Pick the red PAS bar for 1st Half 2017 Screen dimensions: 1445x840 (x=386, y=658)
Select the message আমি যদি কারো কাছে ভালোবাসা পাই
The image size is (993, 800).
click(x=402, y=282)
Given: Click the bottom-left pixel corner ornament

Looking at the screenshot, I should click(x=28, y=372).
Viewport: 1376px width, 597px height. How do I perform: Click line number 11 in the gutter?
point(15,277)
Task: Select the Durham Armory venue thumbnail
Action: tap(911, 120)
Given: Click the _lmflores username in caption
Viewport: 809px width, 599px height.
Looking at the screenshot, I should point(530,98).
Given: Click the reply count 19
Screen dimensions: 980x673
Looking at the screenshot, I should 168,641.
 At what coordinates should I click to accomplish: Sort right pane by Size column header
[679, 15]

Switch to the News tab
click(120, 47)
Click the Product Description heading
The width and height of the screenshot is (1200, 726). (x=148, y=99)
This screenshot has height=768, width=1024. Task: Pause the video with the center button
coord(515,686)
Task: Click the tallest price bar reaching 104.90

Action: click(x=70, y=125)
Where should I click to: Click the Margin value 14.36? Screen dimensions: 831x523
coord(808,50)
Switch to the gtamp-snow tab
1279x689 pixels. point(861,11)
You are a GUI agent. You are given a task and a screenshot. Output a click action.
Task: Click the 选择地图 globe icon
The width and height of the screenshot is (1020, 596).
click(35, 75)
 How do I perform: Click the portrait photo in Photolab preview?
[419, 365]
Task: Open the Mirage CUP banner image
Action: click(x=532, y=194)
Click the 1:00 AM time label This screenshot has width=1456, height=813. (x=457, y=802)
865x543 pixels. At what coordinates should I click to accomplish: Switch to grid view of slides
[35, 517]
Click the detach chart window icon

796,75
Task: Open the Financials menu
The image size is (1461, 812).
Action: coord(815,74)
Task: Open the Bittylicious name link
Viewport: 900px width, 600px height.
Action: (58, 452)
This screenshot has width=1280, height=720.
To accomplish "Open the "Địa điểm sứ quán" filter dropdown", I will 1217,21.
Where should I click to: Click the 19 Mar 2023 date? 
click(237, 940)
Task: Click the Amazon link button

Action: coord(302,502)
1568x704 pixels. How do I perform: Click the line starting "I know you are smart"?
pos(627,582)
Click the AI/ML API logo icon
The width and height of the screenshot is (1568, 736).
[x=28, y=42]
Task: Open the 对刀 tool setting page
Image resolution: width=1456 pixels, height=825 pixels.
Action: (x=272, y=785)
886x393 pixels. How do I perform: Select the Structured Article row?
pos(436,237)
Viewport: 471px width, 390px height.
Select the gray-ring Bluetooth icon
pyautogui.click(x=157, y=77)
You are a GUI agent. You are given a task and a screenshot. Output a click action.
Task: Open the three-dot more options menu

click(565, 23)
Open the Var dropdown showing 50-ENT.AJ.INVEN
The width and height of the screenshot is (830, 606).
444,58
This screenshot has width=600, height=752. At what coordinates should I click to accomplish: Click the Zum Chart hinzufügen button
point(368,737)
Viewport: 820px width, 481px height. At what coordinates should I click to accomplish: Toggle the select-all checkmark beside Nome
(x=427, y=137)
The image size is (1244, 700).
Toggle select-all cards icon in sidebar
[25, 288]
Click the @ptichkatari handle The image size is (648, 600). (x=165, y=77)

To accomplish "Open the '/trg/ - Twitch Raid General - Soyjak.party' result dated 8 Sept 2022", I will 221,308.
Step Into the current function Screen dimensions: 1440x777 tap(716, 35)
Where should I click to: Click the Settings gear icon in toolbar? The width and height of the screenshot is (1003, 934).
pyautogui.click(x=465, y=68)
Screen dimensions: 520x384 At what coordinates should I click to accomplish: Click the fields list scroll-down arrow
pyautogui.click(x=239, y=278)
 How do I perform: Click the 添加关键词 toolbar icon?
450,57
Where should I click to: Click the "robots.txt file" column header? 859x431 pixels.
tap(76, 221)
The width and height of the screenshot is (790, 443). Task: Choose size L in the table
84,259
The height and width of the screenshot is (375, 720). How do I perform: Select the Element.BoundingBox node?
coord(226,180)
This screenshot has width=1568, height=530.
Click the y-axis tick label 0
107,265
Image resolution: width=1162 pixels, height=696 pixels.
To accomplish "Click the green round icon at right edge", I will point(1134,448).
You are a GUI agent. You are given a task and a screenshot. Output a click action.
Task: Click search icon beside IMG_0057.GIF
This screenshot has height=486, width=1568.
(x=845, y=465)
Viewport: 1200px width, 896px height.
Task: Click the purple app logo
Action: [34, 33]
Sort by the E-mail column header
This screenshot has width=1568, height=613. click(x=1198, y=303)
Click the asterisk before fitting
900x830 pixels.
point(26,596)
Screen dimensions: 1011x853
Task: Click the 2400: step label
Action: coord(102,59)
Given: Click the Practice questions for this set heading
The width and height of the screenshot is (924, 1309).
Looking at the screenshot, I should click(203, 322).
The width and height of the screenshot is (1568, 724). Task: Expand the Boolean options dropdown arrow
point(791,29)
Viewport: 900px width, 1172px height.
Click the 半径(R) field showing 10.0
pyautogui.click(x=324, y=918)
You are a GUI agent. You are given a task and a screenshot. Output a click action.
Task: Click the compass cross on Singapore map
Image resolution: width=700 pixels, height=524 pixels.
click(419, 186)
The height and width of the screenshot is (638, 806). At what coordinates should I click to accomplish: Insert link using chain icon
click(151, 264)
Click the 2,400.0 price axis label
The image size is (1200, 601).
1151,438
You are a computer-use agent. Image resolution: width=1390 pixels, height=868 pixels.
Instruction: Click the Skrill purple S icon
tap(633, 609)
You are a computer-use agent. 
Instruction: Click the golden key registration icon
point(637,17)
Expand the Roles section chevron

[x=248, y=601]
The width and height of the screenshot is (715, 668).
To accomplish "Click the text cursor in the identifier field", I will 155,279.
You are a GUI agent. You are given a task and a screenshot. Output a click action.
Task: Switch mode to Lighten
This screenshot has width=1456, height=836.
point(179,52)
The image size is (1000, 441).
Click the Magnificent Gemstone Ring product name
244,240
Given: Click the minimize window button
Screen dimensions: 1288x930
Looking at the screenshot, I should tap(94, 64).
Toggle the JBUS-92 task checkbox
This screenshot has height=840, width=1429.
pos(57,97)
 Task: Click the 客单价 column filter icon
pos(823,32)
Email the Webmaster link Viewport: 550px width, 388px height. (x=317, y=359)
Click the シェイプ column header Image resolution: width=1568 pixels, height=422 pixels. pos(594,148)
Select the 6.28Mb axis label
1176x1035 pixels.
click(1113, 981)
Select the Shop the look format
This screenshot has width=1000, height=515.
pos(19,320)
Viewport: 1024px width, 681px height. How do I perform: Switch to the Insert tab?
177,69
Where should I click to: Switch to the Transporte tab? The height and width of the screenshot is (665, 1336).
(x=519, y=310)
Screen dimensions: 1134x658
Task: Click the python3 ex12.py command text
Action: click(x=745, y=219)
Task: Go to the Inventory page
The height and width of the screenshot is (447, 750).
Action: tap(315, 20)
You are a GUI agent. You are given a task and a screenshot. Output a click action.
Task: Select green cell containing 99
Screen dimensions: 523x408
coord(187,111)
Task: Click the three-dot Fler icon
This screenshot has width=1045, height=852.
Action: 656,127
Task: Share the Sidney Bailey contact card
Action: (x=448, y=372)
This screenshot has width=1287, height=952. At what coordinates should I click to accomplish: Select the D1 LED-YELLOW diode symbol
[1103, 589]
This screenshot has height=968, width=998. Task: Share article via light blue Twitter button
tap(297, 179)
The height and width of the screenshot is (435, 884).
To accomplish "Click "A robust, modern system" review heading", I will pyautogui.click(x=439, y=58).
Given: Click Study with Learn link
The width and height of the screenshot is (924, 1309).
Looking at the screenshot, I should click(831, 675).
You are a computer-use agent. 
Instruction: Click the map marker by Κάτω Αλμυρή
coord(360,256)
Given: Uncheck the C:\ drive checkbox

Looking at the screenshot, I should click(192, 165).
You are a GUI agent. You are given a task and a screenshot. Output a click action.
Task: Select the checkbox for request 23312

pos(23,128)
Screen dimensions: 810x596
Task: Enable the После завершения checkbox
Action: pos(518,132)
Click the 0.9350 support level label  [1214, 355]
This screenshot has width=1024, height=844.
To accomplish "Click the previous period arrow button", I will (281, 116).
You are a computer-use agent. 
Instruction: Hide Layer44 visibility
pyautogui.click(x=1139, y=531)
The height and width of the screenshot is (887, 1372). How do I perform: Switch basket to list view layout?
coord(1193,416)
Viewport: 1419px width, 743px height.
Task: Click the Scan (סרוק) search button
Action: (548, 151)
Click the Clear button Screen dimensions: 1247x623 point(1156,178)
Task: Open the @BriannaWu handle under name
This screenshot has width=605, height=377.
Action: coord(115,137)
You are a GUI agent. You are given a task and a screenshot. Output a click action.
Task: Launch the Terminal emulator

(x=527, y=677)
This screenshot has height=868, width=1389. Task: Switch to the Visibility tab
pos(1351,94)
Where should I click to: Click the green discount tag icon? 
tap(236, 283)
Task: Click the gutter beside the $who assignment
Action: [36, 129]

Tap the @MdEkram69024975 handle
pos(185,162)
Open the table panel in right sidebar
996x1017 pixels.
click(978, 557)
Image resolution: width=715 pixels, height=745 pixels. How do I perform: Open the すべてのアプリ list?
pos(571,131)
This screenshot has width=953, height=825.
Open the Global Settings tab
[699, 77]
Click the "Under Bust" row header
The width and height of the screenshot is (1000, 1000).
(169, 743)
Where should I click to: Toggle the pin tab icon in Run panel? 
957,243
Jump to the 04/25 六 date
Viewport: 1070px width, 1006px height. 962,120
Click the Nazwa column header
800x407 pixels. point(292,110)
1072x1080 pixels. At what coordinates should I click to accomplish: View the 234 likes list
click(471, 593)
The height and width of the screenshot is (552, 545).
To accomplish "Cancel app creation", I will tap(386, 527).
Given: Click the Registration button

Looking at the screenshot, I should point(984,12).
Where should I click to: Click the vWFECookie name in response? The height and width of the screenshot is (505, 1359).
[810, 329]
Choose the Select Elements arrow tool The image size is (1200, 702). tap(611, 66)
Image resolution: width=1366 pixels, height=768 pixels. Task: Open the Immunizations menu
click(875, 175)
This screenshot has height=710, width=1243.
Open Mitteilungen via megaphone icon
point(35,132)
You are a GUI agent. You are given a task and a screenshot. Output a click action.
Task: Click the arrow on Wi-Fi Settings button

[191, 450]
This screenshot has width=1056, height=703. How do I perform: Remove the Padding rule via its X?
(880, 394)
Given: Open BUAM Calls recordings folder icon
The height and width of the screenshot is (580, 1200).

▶ _Task prompt_
Your output should be the lines from the one with "Image resolution: width=1366" through the last line of the entries above, copied exactly and nothing more.

▶ _Response_
Image resolution: width=1366 pixels, height=768 pixels. Task: Open the Immunizations menu
click(875, 175)
This screenshot has height=710, width=1243.
Open Mitteilungen via megaphone icon
point(35,132)
You are a GUI agent. You are given a task and a screenshot. Output a click action.
Task: Click the arrow on Wi-Fi Settings button

[191, 450]
This screenshot has width=1056, height=703. How do I perform: Remove the Padding rule via its X?
(880, 394)
Given: Open BUAM Calls recordings folder icon
The height and width of the screenshot is (580, 1200).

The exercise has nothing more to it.